- Jinks Crow & Dickson
The Why [Union Springs Herald]
By: Nathan Dickson, Attorney
[Link to Union Springs Herald article]
I coach youth sports. Outside of work and family, coaching my kids’ teams probably consumes more of my time than any other pursuit. I have never claimed any particular expertise in any sport I coach, but I put in the work to know and understand the game and field a competitive team every season. It has been a remarkable experience in getting to spend time with my kids and trying to be a positive influence in the lives of their teammates.
A turning point in my coaching experience came from reading a book by famed “coaches’ coach,” Joe Ehrmann. Joe wants every coach to be constantly asking themselves four questions: “1. Why do I coach? 2. Why do I coach the way I coach? 3. What does it feel like to be coached by me? 4. How do I define success?” I have gone through the process of writing down answers to those questions many times, and the process has been transformational for me as a coach and has benefited the kids on my teams. Not just in sports, but in any undertaking, we have to start with “the why.” Why are you doing this? Why are you a lawyer, a nurse, a minister, a volunteer at that organization? Why am I signing my child up for this particular activity?
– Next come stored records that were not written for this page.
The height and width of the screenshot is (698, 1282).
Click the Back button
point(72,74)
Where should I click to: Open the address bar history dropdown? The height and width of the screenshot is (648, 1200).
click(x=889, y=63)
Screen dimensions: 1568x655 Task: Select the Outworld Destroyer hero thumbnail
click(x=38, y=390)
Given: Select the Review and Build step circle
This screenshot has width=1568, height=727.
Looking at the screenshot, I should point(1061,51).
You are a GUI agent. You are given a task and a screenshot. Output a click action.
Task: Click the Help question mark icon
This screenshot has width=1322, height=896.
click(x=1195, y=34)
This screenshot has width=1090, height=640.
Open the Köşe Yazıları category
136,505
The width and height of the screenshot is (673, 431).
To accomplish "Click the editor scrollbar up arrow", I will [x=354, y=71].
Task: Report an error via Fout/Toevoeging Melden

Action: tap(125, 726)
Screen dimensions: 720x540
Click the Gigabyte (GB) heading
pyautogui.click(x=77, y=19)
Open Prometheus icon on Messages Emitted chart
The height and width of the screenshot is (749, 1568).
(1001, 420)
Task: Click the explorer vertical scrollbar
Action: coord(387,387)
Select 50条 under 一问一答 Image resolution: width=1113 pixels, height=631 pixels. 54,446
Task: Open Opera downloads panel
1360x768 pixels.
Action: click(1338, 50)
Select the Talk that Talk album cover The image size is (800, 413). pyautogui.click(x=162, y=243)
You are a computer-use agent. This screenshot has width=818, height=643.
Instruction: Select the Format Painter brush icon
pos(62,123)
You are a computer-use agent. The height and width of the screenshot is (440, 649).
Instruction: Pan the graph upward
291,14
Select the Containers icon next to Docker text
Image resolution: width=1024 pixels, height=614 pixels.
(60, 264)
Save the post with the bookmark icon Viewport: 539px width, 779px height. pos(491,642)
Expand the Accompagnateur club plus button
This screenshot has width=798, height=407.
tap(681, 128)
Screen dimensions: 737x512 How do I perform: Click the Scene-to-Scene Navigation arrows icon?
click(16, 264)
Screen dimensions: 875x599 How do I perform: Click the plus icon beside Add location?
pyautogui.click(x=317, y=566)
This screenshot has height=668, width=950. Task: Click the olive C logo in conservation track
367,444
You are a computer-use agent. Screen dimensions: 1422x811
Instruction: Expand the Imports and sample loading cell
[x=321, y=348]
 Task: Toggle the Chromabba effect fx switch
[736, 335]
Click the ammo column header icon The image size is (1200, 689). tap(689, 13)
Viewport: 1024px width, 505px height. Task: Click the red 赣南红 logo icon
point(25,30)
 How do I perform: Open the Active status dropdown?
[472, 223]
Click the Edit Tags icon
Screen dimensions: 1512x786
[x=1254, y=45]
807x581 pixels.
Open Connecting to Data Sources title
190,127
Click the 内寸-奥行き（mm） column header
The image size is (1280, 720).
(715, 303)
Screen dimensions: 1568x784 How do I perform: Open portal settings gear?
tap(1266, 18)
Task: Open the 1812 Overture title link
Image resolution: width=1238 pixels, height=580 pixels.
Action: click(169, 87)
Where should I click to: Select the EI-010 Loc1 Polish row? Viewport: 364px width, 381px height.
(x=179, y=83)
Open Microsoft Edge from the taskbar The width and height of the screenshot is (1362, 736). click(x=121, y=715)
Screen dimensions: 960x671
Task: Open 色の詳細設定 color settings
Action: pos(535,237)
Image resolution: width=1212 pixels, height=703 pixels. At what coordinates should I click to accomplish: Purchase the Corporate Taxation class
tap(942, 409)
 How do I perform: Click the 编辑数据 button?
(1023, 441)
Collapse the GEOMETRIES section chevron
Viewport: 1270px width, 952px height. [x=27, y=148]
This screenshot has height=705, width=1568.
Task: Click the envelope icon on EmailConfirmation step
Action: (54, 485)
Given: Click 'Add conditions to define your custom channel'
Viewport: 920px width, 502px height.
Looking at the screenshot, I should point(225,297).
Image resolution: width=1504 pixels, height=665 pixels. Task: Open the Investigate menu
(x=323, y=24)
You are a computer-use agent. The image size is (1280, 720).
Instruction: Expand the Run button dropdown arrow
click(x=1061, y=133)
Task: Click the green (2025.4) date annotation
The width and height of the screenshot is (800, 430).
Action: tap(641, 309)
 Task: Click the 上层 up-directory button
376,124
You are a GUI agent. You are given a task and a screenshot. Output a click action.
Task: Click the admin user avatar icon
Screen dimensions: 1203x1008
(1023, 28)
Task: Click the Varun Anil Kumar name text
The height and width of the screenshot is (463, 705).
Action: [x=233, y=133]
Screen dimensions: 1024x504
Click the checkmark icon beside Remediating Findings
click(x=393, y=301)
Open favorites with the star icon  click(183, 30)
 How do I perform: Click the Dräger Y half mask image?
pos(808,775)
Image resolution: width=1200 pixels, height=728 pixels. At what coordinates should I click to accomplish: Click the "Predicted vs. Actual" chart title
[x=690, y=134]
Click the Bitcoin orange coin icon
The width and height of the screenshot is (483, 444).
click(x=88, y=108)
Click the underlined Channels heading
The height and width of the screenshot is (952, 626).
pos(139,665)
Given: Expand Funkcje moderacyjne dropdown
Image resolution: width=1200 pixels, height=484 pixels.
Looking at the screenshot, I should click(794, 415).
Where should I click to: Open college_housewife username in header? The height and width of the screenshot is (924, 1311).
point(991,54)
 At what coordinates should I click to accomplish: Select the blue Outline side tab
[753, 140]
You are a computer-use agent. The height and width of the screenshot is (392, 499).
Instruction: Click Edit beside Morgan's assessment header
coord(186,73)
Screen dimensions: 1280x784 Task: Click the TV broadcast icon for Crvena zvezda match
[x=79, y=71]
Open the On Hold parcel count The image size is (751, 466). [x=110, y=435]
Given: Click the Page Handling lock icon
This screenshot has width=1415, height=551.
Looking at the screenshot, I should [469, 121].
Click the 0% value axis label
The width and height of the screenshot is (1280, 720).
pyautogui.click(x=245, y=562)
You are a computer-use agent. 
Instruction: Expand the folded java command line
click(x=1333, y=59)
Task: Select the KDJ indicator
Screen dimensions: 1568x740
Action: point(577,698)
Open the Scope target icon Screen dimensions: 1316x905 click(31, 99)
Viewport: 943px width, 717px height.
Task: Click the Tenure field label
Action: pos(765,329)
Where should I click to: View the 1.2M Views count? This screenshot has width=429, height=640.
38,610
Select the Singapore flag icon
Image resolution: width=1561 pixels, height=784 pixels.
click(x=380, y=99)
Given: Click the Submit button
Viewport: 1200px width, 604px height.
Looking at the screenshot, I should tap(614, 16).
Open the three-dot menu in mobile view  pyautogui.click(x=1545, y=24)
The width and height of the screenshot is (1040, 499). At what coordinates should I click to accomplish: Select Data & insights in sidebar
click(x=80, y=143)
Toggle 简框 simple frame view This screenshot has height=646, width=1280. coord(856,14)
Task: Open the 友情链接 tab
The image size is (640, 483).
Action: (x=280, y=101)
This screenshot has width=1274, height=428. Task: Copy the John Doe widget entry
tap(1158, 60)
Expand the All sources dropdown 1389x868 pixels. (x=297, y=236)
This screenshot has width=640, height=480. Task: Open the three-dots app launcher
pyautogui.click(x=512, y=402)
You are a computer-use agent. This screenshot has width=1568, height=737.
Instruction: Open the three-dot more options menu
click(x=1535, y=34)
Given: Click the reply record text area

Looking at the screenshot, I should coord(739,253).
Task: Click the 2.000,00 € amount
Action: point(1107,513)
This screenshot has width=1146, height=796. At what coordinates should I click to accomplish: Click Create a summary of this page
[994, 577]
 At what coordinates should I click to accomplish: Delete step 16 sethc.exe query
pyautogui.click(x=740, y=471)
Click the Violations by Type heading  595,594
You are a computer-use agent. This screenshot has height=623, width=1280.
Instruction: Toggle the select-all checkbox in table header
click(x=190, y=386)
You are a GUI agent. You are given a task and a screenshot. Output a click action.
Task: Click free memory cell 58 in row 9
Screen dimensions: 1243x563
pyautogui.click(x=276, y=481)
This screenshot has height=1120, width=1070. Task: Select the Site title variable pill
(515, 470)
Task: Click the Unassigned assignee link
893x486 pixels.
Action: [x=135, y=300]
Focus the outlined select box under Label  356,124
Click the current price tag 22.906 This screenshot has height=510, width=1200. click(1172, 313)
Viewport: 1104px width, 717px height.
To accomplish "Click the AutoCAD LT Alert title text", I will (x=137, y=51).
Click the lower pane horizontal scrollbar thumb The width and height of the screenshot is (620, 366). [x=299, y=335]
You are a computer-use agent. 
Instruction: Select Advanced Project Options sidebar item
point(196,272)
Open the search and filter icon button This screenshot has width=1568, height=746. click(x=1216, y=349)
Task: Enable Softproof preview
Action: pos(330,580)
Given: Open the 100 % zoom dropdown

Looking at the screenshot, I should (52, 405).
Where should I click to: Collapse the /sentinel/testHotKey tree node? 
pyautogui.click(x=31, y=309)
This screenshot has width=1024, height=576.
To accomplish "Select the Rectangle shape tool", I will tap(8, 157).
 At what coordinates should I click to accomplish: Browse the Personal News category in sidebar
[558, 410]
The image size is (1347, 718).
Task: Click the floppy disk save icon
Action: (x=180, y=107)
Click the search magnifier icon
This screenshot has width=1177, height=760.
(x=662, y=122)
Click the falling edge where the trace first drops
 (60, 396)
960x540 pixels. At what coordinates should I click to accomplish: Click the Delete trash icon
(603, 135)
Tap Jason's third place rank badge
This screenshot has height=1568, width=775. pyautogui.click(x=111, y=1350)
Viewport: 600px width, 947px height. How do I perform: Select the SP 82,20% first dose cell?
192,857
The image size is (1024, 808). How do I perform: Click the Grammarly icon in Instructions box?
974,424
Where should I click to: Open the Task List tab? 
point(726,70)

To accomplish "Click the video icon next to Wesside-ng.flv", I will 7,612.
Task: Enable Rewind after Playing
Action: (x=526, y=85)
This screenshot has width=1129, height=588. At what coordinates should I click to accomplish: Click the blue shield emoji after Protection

Why am I in this relationship? “Why” sets the stage for everything else that follows. “Why” gives everything else you do its purpose. “Why” gets you thinking about what you value most.
“Why do I coach the way I coach,” or “Why do I behave the way I do” is not a question most of us ask, and the answer many times is simply, “Because that’s the way someone coached me,” or “That’s the way someone showed me how to do it.” We really do have a choice in making our own path and doing things our own way. How we do things should line up with why we are doing things. “What does it feel like to be coach by me” or “be parented to me” or “be employed by me” or “be served as a customer by me” asks us to see things from someone else’s point of view. No matter our intentions, if we can’t put ourselves inside someone else’s situation and see how we are coming off to them, we are never truly going to get to fulfill the “why” we are trying to achieve. “How do I define success” brings us back to “why” from an endpoint. How will I know if I’ve achieved what I was trying to do? Wins? Straight As? More money? Or maybe “improvement” and “stronger relationships” and “positive experience” and “emotionally well-being” are what we are really after in the end.
The great coaches, leaders, and influencers go through this process. They know their “why,” they think through how they want to achieve it, they see things from the point of view of those they hope to impact, and they have deeper visions for success than the average person. We get our “why” right and work toward putting it in place, and success in other measures like wins, business growth, emotionally strong children, and institutional improvement are a natural outcome more often than not. When we keep focused on our values driving what we are doing, on behaving in a way that supports that, and empathizing with those we are influencing, we have a recipe for a meaningful and successful experience for everyone involved. Whatever our present undertakings, let’s take some time to really dig deep and find “the why” for what we are doing and keep it first.
“Why I coach, 2021: I coach youth sports to provide a fun, safe, and positive atmosphere in which kids can be supported, encouraged, affirmed, and challenged while developing skills and a lifelong love of a game and learning the value of teamwork, hard work, perseverance, character, handling and overcoming failure, and building themselves and each other up.”